Como Trump y su séquito son neófitos en esto de la guerra (y no han leído a Sun Tzu) no logran ponderar que ese descomunal despliegue militar sobre Irán traerá consecuencias graves para Estados Unidos, dentro y fuera de su país.
Lo de la eyección de Maduro en Venezuela, en enero pasado, fue una nada comparado con los recursos que está comprometiendo en Irán. La apuesta es alta, el tiempo sigue discurriendo y no hay resolución definitiva. Estados Unidos e Israel le han ganado la guerra a Irán, sí, pero eso no quiere decir que el vencedor no acarreará con costos ni secuelas.

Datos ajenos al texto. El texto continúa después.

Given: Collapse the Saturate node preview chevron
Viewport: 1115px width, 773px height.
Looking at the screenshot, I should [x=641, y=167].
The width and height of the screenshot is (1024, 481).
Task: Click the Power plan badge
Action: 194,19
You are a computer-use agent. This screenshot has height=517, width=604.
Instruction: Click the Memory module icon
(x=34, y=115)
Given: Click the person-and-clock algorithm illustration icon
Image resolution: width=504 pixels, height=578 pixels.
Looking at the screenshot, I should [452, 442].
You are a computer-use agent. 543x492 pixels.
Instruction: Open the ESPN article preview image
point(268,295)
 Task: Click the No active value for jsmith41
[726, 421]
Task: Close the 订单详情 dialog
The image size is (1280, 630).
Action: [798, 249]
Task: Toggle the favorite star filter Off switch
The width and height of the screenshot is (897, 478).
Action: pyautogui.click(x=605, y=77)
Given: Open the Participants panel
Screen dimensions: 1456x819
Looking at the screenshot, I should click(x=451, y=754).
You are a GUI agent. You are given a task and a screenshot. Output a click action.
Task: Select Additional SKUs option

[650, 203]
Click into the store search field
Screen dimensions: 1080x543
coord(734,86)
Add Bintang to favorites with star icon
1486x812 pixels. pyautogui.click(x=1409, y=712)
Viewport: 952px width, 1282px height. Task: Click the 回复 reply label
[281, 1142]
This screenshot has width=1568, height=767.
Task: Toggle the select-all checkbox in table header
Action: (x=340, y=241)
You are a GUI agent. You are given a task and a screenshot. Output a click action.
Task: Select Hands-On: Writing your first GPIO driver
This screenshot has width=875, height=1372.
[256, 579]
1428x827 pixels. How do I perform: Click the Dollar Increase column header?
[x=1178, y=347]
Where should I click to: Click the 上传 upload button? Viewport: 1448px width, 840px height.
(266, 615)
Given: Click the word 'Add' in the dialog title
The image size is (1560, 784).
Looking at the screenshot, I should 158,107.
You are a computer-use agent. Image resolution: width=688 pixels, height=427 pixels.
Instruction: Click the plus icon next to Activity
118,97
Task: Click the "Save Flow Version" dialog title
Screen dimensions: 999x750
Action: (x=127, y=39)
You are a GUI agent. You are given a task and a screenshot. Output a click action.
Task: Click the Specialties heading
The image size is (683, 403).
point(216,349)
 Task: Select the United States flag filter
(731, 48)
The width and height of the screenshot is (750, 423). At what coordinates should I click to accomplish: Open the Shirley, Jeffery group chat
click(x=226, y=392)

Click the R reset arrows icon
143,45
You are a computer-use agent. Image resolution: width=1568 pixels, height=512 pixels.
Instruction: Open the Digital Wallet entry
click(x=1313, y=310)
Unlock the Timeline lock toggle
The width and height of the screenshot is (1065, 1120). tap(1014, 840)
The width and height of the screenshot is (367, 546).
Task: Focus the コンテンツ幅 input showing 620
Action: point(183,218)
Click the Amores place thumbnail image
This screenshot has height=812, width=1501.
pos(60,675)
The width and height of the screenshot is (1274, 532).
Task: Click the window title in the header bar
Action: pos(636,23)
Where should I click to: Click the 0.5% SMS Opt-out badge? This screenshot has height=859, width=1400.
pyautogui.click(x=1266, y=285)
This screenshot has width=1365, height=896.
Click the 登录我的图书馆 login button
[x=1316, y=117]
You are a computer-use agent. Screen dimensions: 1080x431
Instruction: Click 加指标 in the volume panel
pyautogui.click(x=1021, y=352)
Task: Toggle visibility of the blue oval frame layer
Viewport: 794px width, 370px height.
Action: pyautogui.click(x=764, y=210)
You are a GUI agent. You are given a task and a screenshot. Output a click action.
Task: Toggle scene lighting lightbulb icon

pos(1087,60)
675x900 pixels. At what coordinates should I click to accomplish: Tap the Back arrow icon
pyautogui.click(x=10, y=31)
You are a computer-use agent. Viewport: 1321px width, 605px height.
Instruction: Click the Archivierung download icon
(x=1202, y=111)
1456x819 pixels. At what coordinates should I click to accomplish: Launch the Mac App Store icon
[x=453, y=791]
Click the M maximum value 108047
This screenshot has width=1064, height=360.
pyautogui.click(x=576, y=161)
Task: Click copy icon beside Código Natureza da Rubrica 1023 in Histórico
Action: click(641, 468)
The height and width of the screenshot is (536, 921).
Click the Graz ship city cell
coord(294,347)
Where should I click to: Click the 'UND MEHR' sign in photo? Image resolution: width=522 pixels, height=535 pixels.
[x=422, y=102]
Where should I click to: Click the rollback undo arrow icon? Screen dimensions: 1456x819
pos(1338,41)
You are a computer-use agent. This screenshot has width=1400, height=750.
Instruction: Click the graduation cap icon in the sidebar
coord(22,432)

Trump no le hace caso al papa León XIV para que cese la guerra. Ni a Xi Jinping que en solitario ya dijo que China exigía el cese de hostilidades. Putin no ha dicho nada ni se le podría tomar en serio porque ha metido a Rusia en un atolladero en la guerra contra Ucrania. ¿Por qué tendría Trump que atender la propuesta de 5 puntos que acaban de lanzar Pakistán y China?
Pakistán comparte frontera por centenares de kilómetros con Irán, y la mayor población chiita del mundo, fuera de Irán, está en Pakistán. Además, la economía pakistaní está de algún modo atada a los países del golfo Pérsico.
China es el más grande comprador de petróleo de Irán.
Es decir, esa guerra loca de Estados Unidos e Israel contra Irán ha comenzado a mover piezas de la geopolítica mundial: la Unión Europea (con España a la cabeza) se han desmarcado de esa guerra, los aliados árabes de Estados Unidos (Arabia Saudita, Emiratos Árabes Unidos…) están como estatuas de sal porque son objeto de los ataques iraníes y ahora China y Pakistán intentan salirle al paso al escalamiento de la guerra.
Y en el campo interno, la activación de nuevo de las manifestaciones de No Kings en todos los rincones de Estados Unidos meten presión a esta administración Trump que pareciera haber engullido al Partido Republicano y que en noviembre deberá pasar una prueba de fuego.
Dijo Sun Tzu: ‘Hay senderos que no deben ser recorridos, ejércitos que no deben ser atacados, fortificaciones que no deben ser sitiadas, terrenos que no deben ser disputados, y órdenes del soberano que no deben ser obedecidas’.